# start of RECORDS TO USE
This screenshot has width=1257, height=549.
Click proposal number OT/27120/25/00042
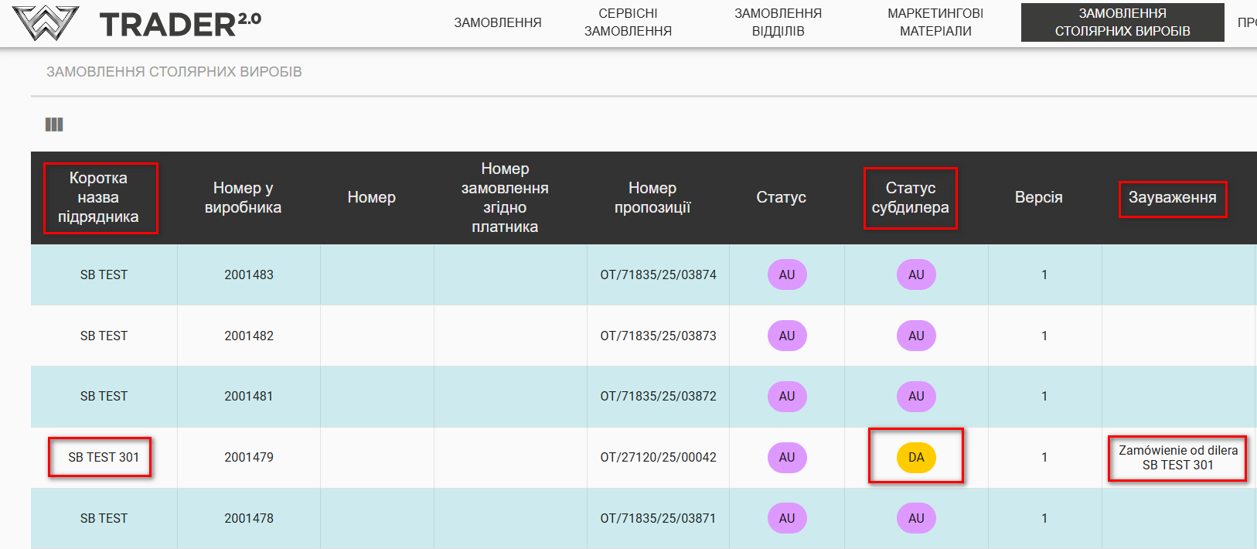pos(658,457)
# end of RECORDS TO USE
# start of RECORDS TO USE
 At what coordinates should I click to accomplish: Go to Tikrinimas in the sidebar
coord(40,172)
# end of RECORDS TO USE
* [OBJECTIVE]: Update the lines from the one containing "This screenshot has width=1257, height=549." through the one containing "pos(658,457)" by replacing "screenshot" with "image" and changing nothing else. Leave the pictures out of your answer.

* [WORKED SOLUTION]:
This image has width=1257, height=549.
Click proposal number OT/27120/25/00042
pos(658,457)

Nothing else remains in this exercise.